Devant cette affirmation du ministre, force est de constater que les médecins jouissent de privilèges exceptionnels de la part du gouvernement. J’en veux pour preuve le traitement cavalier réservé aux 2500 gestionnaires du réseau de la santé et des services sociaux dont les postes ont été abolis en 2015.
Abolition de postes
Avec son style habituel et son empressement, le ministre a aboli des milliers de postes de cadre. Ces derniers avaient une entente négociée avec le ministère de la Santé qui prévoyait qu’advenant une abolition de postes, les cadres recevraient une compensation pouvant atteindre deux ans de salaire.
On peut être d’accord ou pas avec cette entente, mais celle-ci avait été négociée entre les deux parties et avait été obtenue sans moyens de pression, sans grève. Ce contrat signé de bonne foi entre les deux parties visait à compenser l’absence de sécurité d’emploi au sein du personnel d’encadrement du réseau de la santé.

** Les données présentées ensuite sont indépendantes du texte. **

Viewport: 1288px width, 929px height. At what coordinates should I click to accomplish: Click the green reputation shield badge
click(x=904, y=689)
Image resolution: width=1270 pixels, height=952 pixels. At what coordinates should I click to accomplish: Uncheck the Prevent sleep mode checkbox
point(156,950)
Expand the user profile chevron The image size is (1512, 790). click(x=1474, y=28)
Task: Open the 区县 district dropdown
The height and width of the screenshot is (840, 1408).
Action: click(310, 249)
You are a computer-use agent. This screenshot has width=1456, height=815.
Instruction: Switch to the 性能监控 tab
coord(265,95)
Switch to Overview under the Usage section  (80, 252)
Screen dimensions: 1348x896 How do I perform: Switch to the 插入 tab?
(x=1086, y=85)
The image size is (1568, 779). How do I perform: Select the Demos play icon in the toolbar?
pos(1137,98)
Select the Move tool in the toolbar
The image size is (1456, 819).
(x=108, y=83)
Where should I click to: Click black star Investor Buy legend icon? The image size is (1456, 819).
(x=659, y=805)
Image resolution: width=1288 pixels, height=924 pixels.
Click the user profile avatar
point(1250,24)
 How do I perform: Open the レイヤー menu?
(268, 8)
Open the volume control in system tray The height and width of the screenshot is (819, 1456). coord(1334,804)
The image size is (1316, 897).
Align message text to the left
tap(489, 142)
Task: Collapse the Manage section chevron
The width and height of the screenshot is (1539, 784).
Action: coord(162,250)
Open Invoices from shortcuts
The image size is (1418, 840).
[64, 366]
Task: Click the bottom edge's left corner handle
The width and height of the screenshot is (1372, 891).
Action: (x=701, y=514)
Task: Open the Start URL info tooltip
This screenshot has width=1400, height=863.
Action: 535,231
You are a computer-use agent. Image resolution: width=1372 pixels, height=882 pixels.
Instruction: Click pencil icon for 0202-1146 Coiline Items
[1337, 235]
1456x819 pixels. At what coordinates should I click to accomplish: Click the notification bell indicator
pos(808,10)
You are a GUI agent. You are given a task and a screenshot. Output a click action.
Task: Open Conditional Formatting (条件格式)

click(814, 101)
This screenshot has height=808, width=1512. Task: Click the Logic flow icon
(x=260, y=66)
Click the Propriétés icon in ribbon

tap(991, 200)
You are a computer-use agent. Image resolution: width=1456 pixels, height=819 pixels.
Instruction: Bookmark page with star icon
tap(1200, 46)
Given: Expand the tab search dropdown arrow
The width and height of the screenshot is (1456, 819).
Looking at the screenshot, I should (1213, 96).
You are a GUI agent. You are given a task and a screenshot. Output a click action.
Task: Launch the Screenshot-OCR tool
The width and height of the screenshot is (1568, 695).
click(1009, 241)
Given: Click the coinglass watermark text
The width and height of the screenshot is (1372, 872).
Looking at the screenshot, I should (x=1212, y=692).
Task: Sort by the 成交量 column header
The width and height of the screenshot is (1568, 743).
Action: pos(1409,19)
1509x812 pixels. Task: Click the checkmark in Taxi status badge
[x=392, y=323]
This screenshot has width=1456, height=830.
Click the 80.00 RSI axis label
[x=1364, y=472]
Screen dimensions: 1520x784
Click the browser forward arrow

Quoi qu’il en soit, le ministre a alors décrété, et ce sans négociation avec les associations et de manière unilatérale, que dorénavant ce ne serait qu’une année de salaire qui serait donnée aux cadres dont les postes étaient abolis.
Des associations de cadres se sont alors tournées vers le tribunal, qui a tranché en leur faveur, la cour confirmant que le ministre n’avait respecté ni les délais, ni les ententes, ni les processus de négociations prévus entre les deux parties, et qu’il devait donc reconnaître l’entente initiale.
Qu’a fait notre ministre? Il a porté la cause en appel, sachant fort bien qu’à cause des délais, aucun jugement ne serait rendu avant les prochaines élections.
En plus, il a déposé un projet de loi (160) afin de modifier et d’annuler le jugement dans cette affaire. C’est une des premières fois au Québec que le législatif est utilisé pour contraindre le judiciaire dans une affaire en cours. Un contrat est un contrat pour le docteur Barrette?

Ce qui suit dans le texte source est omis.